Clustering

Task: Given an image, cluster image pixels using partitional and hierarchical clustering algorithms.

In this project I have implemented k-means and agglomerative clustering algorithms. You will find brief explanations of my code throughout the implementation.

K-means

K-means is basically an example of the Expectation-Maximization algorithm. Mainly, starting with randomly initialized cluster (mean) vectors $m_i$, we loop through:

I used Mean Squared Error as my distance metric to evaluate pixel clusters in each iteration. Each cluster is represented with a mean vector, also called a centroid. Experimented with different k values and chose the optimal one using the elbow method.

Code

Let's import the necessary libraries.

In [1]:
import numpy as np
import scipy.io
import imageio
import pylab
import time
import matplotlib.pyplot as plt
from PIL import Image

I've created a class called Kmeans in order to have all the functionalities clean and neat. All the methods are explained as docstrings and comments in the code.

In [2]:
class Kmeans:
    def __init__(self, k):
        self.K = k
        self.num_of_K = len(k)
        self.all_error = []


    def init_rand_centroids(self, im, num_clusters):
        """ Initialize centroids as random pixels in the image. Returns k-many random pixel RGB coordinates.
        
        Steps in this method:
        
        1. Create a 1-d numpy array that represents the indexes of each individual pixel in the input image
        2. Shuffle the array
        3. Use the shuffled array as a mask to obtain randomly selected centroids
        4. Return the RGB values of the selected centroids
        """

        initial_points = np.arange(im.shape[0])
        np.random.shuffle(initial_points)
        centroid_locs = im[initial_points[:num_clusters], :]
        return centroid_locs


    def update_centroids(self, mse, k, labels):
        """ Returns new centroids using the current labeling of the pixels and the corresponding overall MSE.
        """
        current_centroid = np.zeros((k, 3))
        error = 0
        for i in range(k):
            indexes = np.where(labels == i)[0]  # Indexes of pixel labels where they belong to ith cluster.
            if len(indexes) != 0:
                values = im2[indexes, :]  # Get the RGB values of the pixels using their indexes as mask.
                current_centroid[i, :] = np.mean(values, axis=0)  # Compute the mean of the new centroid.
                # Calculate MSE for the updated centroids.
                error += np.sum((values[:, 0] - current_centroid[i, 0]).astype(np.float64) ** 2 +
                                (values[:, 1] - current_centroid[i, 1]).astype(np.float64) ** 2 +
                                (values[:, 2] - current_centroid[i, 2]).astype(np.float64) ** 2)
        mse += error / len(labels)
        return current_centroid, mse

    def predict(self, k, new_im):
        """ Return current labels of pixels, updated centroids, and corresponding MSE.
        """

        # Select random centroids.
        centroids = self.init_rand_centroids(new_im, k)

        iteration = 0
        mse = 0

        # Compute distances of pixels to randomly selected centroids before the while loop as the first step.
        dist = np.zeros((im2.shape[0], k))  # Distance matrix for each pixel.
        for i in range(k):
            dist[:, i] = np.linalg.norm(im2 - centroids[i], axis=1)  # This calculates the Euclidean distance.
        labels = np.argmin(dist, axis=1)  # Assign each pixel to a cluster, which is the closest one.
        centroids, mse = self.update_centroids(mse, k, labels)

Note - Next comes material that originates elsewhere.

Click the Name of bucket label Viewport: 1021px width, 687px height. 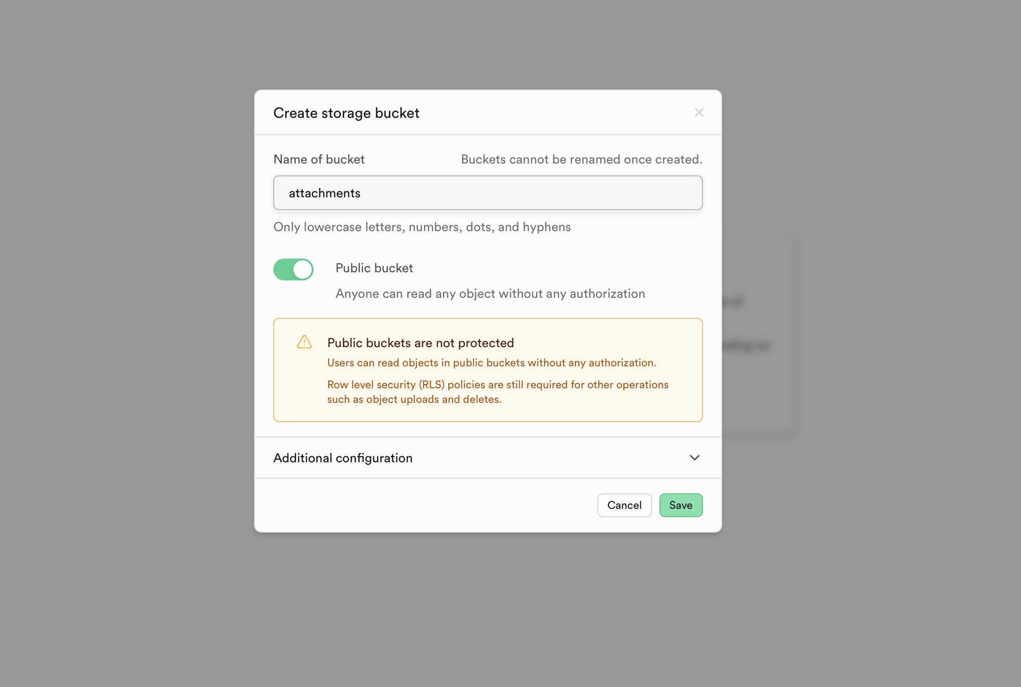319,159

        # Repeat the above process until any pixels didn't change their labels.
        while not (labels == np.argmin(dist, axis=1)).all():

            if iteration != 0:
                dist = np.zeros((im2.shape[0], k))
                dist[:, i] = np.linalg.norm(im2 - centroids[i], axis=1)
                labels = np.argmin(dist, axis=1)

            centroids, mse = self.update_centroids(mse, k, labels)
            iteration += 1

        return labels, centroids, mse


    def fit(self, im, im2):
        """ Outputs the clustered image for each value of k.
        
        im: Original image, of size (1000, 1600, 3) in this case.
        im2: Reshaped image array from 3d to 2d. Thus in size (1600000, 3)
        """
        clustered = np.zeros((self.num_of_K, im.shape[0], im.shape[1], 3), dtype=np.uint8)
        err = []

        # This loop is to run k-means algorithm for different given values of k.
        # So it will run k-means algorithm as many as number of the k values provided (num_of_K).
        for k in range(self.num_of_K):
            print("Computing for K =", self.K[k])

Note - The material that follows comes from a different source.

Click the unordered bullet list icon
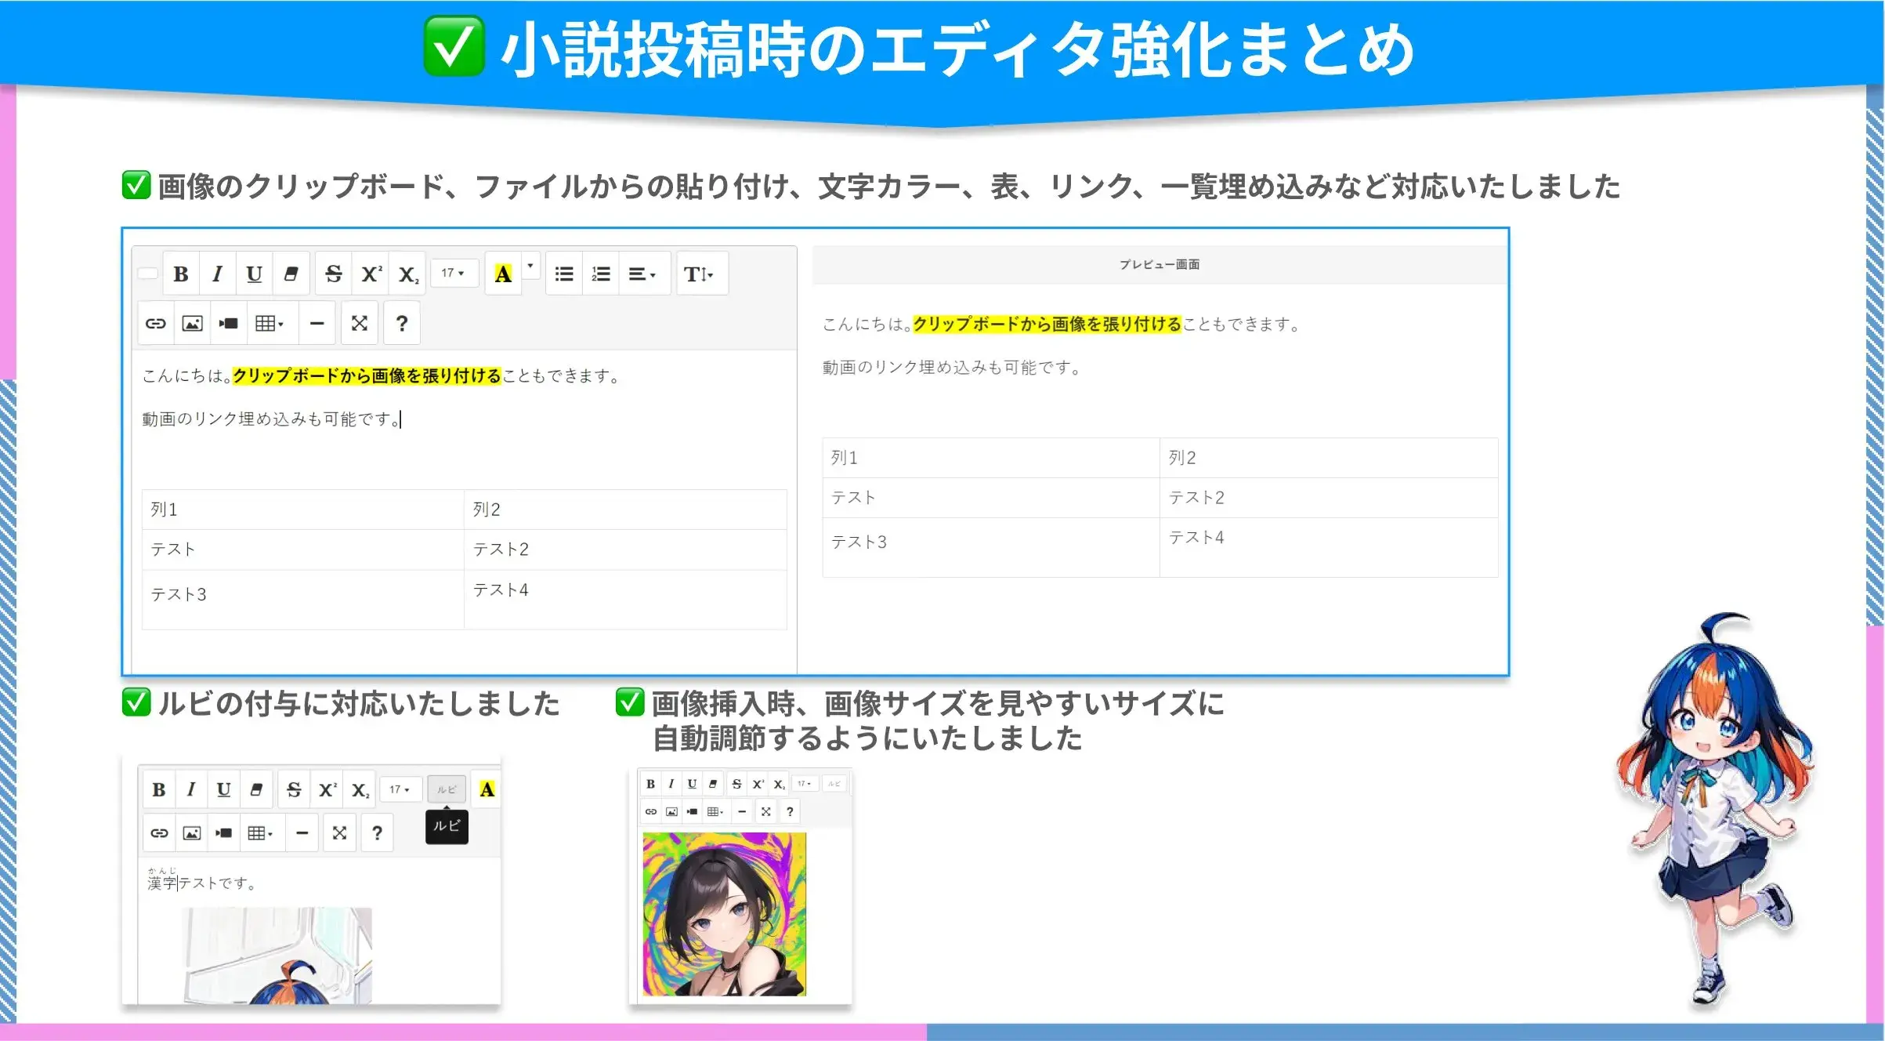The height and width of the screenshot is (1041, 1885). point(564,274)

            labels, centroids, mse = self.predict(self.K[k], im2)
            err.append(mse)  # Save mse values to plot them later.
            labels = labels.reshape((im.shape[0], im.shape[1])).T  # Reshape label matrix back to original image dimensions.
            clustered_im = np.zeros((im.shape[0], im.shape[1], 3), dtype=np.uint8)

            # Re-construct the image with the final clustered pixels.
            for i in range(im.shape[0]):
                for j in range(im.shape[1]):
                    clustered_im[i, j, :] = centroids[labels[j, i], :].astype(np.uint8)

            # Save clustered images for different k values to plot.
            clustered[k, :, :, :] = clustered_im

            print("Mean Squared Error = ", np.round(mse, decimals=2))
            # Print centroids for k values smaller than 16 to prevent the longer output.
            if self.K[k] <= 16:
                print("Centroids =\n", np.around(centroids).astype(int))
            print("------------------------")

        # Plot the clustered images and the progressive MSE value.
        for i in range(self.num_of_K):
            plt.figure()
            pylab.imshow(clustered[i, :, :, :])
            pylab.title("K: {}".format(self.K[i]))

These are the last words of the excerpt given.